In the innermost sanctum of hell home to the most wicked of wicked, far worse in deed and consequence than mere cheaters, scoundrels, or connivers, resides Mao, possibly the most sinister villain that ever lived. Amazingly, the extent of his treachery is not well known, particularly in China where he is lionized as a revolutionary hero. Such are personality cults.
Mao: The Unknown Story, a magisterial work by the husband and wife team of Jon Halliday and Juang Chang, paints a portrait of a monster. The book chronicles Mao's rise from humble origins to his totalitarian rule over one-fifth of humanity, a resounding achievement of utter and complete ruthlessness. He spared no one.
Born into a relatively prosperous peasant family, Mao quickly climbed the ranks of the fledgling communist party through Machiavellian guile and a pathological disregard for human life—qualities that the party, guided by Stalin, self-selected for. His ambition trumped ideological conviction. At a critical moment early in his career when his political ascent appeared stymied, Mao strongly considered joining the Nationalists.
Halliday and Chang claim that Mao’s reign cost 70 million lives. The Long March exemplified his brutality. Being pursued by the Nationalists and fearing a power struggle if he sought sanctuary while in a province home to a formidable communist rival, Mao kept circling around aimlessly, subjecting his own men to enormous hardship and privation. He later assiduously avoided taking on Japanese occupying forces, leaving the task to Chiang Kai-shek, which he correctly surmised would weaken his Nationalist foe while he built up his own army.
Mao's superpower ambitions led him to bomb Taiwanese-controlled islands off the Chinese mainland in order to heighten Cold War hostilities, thereby securing Soviet support, and to prod North Korea to attack its southern neighbor. He financed the import of military hardware with Chinese grain at a time of grave food shortages, causing a famine, and he initiated similarly ruinous economic reforms. Up to 43 million people perished during the Great Leap Forward (1958-1960) alone. Conditions for many Chinese during such periods, in terms of caloric intake and hours of labor, were comparable to those at Auschwitz.
Mao’s use of Stalin-like purges helped solidify his authority. The Kafka-esque reigns of terror turned cronies into the condemned, the condemned into cronies, and children into informers against their parents. During the Great Cultural Revolution, Mao made war on culture itself Taliban-like in an attempt to transform his countrymen into automatons that lived to work and worked to live.

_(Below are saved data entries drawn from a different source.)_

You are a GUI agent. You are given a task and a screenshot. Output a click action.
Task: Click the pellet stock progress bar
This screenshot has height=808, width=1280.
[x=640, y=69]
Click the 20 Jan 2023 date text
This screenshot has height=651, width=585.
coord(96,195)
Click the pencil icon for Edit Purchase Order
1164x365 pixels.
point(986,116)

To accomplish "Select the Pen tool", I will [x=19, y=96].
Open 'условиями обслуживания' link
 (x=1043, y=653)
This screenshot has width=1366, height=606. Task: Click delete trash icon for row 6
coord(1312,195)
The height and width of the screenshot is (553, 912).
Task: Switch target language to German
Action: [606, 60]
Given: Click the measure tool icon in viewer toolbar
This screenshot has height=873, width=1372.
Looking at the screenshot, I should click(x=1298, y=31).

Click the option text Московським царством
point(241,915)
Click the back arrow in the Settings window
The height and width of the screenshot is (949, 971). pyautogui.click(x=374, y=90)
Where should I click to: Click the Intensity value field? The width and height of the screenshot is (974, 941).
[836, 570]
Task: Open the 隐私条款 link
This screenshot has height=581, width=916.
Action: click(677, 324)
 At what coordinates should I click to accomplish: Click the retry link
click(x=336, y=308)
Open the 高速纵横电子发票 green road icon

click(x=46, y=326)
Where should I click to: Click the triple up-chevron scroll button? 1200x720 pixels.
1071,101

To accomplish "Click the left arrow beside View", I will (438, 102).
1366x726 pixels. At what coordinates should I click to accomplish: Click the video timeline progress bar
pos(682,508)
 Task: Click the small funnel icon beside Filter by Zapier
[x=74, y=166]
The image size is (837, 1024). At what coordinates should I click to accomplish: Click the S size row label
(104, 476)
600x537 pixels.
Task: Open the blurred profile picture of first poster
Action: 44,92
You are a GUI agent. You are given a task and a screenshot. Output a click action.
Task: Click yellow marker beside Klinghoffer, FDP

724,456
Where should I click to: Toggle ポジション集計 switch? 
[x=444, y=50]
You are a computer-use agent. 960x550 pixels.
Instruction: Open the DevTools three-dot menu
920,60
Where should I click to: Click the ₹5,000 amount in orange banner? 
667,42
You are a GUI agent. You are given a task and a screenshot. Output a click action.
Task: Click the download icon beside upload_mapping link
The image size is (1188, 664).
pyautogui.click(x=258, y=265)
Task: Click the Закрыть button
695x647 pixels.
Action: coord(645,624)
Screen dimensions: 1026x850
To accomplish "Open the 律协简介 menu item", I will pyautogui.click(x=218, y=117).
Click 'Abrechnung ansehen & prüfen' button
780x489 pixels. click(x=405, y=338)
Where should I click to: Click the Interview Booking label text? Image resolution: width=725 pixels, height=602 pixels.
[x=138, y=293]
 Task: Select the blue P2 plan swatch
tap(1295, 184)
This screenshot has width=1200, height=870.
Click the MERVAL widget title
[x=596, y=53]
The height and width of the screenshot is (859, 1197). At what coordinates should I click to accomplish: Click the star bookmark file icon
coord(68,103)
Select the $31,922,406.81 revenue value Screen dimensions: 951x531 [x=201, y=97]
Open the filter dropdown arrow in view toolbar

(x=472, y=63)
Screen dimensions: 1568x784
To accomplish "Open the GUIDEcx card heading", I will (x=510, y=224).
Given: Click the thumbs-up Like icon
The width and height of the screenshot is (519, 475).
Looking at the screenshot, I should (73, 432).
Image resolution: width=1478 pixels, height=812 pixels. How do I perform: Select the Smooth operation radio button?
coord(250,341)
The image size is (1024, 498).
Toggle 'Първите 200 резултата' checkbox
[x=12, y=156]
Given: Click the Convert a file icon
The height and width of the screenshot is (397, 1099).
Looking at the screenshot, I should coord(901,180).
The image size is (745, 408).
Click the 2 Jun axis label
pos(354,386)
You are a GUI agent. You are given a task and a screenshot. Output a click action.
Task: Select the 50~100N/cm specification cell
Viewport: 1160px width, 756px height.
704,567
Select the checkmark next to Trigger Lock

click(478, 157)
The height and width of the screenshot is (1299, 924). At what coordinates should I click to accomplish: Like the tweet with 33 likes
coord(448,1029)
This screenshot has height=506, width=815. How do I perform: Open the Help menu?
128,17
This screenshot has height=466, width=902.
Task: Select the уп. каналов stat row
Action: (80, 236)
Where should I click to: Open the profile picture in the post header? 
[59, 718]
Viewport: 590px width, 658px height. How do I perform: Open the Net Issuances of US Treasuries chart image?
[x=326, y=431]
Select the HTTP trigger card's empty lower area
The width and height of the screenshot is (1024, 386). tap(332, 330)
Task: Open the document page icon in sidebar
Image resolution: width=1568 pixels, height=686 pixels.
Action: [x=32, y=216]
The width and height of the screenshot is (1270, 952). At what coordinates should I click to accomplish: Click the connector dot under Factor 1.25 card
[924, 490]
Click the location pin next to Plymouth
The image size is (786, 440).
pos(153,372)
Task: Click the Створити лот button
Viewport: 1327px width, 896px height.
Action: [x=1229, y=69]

Confidants of Mao fared no better. He regularly purged those he saw as possible threats, accusing them, using inimitable communist jargon, of being “capitalist roaders,” “revisionists,” or “imperialists.” Even his lifelong consigliere Zhou Enlai didn’t escape his wrath. Mao regularly had him perform humiliating self-denunciations, lest he become too big for his britches, and he even withheld medical treatment for cancer at the end of Zhou’s life to keep him in line. Mao’s family also suffered greatly. Mao cared little for his many wives or his children. His callous disregard contributed to the death of several of his wives, including his final one, who he ensured would be purged after his own death.
Labels tend to simplify complexities and ignore nuance, particularly ones with theological connotations. But with Mao it may be said with accuracy that he was simply evil.